For starters, you must choose the right infrastructure that matches electrical provision that could require extensive construction and rewiring. Driving and maintaining EVs involves an entire new curriculum of training and education, including for the technicians who specialize in repairing EVs. The safety demands from acquisition to activation require their own team of experts, insurers, regulators, and consultants. Plans shift and change, so stakeholders and authorizers must be informed and persuaded at every step in the process. Once the electrified fleet is ready to roll, duty cycles must accommodate the EV performance and dynamics.
None of this happens without money: Investment, budgeting, and projected returns. As much as cleaner air makes sense, de-carbonization ultimately stems from reliable sources of funding that produce beneficial bottom lines.
Those are just some of the micro-challenges. Now for the macro issues that will bring some reality checks:
Electric Vehicle Costs & Buy-In
EVs overall still cost more than internal combustion engine (ICE) vehicles. Rebates and incentives that vary among states can offset some of the added cost. That's one reason most Americans still resist owning one. A new study published by the mobile insurance comparson site Jerry suggests nearly one-third of the representative sample of Americans (1,250 respondents) never foresees buying an electric vehicle (EV) and nearly 60% don’t foresee buying one in the next six years, according to a recent report in Forbes magazine. In 2021, EVs on average cost $11,000 more than full-sized gas-powered vehicles. While the survey reflected retail consumer preferences, fleets face the same ROI challenges.
Electric-vehicle sales are rising, up 88% year-over-year in 2021, but they still only account for about 3.2% of the total U.S. car market, according to research firm Motor Intelligence, as reported in the Wall Street Journal.
Fortunately, those numbers are not static.

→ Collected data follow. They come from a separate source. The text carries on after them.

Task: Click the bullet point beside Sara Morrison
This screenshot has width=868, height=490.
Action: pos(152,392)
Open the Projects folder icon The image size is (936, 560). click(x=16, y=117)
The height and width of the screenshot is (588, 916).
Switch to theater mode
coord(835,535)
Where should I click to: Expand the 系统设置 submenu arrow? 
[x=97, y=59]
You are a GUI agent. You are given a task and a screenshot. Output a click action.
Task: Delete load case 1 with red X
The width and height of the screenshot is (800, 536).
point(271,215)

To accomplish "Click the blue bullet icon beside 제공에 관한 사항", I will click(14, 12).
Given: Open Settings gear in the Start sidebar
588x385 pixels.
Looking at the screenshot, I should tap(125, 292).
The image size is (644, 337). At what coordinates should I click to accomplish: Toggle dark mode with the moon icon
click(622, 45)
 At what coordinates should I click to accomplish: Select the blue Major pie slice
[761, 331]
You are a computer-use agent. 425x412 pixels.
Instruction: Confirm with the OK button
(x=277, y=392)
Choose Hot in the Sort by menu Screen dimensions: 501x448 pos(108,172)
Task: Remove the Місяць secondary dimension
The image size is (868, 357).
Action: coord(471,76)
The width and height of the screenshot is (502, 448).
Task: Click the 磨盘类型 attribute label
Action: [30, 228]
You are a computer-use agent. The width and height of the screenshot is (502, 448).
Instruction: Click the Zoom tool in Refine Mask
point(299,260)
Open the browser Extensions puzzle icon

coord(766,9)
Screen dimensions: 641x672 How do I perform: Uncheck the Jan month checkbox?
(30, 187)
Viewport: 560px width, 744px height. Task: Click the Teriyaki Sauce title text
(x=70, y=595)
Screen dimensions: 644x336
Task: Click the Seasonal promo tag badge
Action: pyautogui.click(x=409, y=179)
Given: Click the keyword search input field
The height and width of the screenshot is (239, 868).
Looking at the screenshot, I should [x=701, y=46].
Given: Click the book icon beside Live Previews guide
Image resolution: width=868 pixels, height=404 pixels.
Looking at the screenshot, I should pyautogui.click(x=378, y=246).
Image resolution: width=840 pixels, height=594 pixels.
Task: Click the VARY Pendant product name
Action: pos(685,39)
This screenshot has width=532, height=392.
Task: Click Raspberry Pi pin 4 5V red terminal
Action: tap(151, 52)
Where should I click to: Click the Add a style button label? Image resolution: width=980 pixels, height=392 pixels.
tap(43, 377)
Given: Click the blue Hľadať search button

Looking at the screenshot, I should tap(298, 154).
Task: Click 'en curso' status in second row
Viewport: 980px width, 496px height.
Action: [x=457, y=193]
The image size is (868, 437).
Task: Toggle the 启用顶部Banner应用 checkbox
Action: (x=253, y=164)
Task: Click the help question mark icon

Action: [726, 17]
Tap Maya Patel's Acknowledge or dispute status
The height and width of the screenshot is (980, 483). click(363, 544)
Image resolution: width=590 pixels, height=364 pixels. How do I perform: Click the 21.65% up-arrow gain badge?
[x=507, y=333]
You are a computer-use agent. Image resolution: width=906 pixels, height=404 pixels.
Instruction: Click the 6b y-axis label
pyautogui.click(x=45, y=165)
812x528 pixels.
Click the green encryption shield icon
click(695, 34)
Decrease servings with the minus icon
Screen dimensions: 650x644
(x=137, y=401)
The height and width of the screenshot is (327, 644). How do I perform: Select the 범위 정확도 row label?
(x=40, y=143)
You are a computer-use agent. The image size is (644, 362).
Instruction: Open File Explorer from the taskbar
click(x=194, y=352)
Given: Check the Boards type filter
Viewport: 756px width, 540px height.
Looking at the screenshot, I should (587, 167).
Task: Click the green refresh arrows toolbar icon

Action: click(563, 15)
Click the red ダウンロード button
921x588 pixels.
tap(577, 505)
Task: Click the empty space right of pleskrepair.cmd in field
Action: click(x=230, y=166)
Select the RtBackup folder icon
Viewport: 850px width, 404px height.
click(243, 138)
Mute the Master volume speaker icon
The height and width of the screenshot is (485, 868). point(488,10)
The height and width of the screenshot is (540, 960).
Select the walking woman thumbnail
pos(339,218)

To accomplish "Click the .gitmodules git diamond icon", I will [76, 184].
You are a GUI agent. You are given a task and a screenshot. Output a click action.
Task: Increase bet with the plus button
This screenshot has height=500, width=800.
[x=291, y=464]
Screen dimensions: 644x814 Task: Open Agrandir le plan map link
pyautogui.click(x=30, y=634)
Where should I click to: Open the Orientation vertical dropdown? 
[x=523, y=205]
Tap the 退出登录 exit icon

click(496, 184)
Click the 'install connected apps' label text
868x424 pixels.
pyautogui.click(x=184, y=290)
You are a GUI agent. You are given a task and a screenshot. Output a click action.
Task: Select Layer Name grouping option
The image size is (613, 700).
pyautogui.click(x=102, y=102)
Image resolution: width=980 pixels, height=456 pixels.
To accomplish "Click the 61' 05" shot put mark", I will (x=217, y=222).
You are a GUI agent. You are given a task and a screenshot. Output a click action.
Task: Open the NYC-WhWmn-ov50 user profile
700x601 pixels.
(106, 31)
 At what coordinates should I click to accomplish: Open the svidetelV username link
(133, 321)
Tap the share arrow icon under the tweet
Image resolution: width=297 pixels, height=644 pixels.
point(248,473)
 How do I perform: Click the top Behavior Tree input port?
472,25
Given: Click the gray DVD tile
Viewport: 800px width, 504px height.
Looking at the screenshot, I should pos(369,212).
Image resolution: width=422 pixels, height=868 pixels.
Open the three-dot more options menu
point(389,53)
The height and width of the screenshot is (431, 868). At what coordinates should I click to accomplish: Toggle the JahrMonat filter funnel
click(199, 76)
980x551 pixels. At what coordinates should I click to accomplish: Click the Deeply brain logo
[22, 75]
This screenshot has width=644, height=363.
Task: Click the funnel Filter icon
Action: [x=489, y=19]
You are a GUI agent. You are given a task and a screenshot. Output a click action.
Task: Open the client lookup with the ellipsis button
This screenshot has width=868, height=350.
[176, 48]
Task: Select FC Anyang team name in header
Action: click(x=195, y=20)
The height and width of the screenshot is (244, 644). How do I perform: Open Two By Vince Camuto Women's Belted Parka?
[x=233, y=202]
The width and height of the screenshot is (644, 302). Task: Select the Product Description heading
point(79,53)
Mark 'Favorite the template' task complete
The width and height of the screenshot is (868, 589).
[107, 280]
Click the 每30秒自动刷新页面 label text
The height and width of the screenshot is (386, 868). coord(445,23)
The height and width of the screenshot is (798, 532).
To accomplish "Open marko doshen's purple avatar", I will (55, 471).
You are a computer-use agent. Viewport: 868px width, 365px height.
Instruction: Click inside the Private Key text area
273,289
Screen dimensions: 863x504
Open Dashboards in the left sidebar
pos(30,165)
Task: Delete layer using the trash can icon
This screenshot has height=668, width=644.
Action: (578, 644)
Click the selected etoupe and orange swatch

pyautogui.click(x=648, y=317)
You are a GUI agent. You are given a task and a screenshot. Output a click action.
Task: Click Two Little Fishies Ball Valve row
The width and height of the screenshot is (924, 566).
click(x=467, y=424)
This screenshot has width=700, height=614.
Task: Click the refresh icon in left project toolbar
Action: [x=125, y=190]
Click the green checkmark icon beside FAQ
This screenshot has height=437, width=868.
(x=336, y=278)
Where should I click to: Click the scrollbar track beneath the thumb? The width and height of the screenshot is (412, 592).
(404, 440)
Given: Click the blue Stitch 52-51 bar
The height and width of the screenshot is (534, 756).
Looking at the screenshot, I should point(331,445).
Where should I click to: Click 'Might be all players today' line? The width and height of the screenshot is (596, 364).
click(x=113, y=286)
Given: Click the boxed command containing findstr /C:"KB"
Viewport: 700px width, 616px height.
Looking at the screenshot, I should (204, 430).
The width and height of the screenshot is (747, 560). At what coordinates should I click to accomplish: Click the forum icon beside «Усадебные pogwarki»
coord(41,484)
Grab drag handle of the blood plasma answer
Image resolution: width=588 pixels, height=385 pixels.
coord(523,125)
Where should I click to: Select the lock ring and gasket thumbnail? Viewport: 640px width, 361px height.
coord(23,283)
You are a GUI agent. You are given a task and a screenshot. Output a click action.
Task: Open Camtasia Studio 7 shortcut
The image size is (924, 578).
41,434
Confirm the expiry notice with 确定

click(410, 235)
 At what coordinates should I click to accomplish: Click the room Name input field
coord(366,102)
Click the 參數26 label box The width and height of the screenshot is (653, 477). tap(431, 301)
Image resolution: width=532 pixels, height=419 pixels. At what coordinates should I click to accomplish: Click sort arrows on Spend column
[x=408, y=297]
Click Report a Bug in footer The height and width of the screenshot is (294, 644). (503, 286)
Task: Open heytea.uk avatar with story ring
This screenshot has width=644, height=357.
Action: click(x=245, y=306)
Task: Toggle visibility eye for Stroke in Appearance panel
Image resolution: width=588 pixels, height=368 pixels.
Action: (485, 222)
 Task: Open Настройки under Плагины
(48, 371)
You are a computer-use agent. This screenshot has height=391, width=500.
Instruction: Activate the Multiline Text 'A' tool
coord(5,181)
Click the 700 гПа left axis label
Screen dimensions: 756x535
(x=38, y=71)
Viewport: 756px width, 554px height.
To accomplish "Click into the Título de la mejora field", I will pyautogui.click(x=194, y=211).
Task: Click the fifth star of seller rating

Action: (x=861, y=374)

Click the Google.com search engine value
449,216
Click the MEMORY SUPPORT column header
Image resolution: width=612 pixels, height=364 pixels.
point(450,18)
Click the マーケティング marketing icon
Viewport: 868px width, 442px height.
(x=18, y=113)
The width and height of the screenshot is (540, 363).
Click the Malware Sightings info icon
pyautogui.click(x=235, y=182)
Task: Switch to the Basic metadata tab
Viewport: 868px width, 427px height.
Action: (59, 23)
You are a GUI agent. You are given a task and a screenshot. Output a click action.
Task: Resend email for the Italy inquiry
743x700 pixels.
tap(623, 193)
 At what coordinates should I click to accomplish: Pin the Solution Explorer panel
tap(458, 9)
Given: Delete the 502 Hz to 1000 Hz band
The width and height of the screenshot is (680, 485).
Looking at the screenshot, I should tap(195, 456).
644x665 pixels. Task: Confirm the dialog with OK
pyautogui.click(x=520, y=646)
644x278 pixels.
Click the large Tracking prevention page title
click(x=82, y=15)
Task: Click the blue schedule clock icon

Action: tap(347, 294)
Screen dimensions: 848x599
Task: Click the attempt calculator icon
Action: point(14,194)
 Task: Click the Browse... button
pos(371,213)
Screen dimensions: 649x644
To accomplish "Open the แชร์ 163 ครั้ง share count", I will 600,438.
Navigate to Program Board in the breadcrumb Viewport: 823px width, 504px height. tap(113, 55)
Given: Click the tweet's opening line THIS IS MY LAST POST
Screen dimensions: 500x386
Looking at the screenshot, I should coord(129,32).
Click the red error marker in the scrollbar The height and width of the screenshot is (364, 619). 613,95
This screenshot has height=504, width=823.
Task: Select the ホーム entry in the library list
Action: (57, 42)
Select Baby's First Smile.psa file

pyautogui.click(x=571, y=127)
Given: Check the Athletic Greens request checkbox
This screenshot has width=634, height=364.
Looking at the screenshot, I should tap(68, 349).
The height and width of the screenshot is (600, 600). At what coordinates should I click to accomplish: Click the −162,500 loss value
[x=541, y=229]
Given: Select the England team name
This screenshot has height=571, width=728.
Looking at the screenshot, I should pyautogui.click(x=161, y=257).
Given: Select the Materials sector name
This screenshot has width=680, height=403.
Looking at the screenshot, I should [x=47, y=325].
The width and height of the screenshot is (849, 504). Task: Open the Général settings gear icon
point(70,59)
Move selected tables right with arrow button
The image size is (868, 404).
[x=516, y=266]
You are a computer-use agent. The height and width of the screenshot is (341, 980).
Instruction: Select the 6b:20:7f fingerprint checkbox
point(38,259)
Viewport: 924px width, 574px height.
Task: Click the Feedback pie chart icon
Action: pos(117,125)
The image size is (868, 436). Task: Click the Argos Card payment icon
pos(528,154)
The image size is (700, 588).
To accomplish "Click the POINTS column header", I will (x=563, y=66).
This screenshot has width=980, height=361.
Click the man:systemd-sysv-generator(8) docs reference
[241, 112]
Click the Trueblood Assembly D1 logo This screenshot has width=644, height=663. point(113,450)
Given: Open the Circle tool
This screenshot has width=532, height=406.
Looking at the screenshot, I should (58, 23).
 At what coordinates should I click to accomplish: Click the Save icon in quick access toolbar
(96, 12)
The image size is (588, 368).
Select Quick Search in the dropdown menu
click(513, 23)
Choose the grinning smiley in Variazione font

As battery technology increases in capacity and declines in cost this decade amid growing competition among EV manufactures, vehicle prices are projected to decrease. But that needs to be communicated consistently to present and future buyers.
For now, each fleet operation should perform its own cost-benefit analysis for near-term and long-term electrification and choose its transition and phasing dates accordingly.
EV Charging Access Anxieties
While increased battery capacities are alleviating some of the range anxiety about electric vehicles, charging access fears remain. Timely depot and home-based charging require Level 2 chargers, which take about eight hours for a full charge, and even a Level 3 charge lasts at least 40 minutes on many EVs. Standard 120v outlets require about 24-36 hours to fully charge an EV.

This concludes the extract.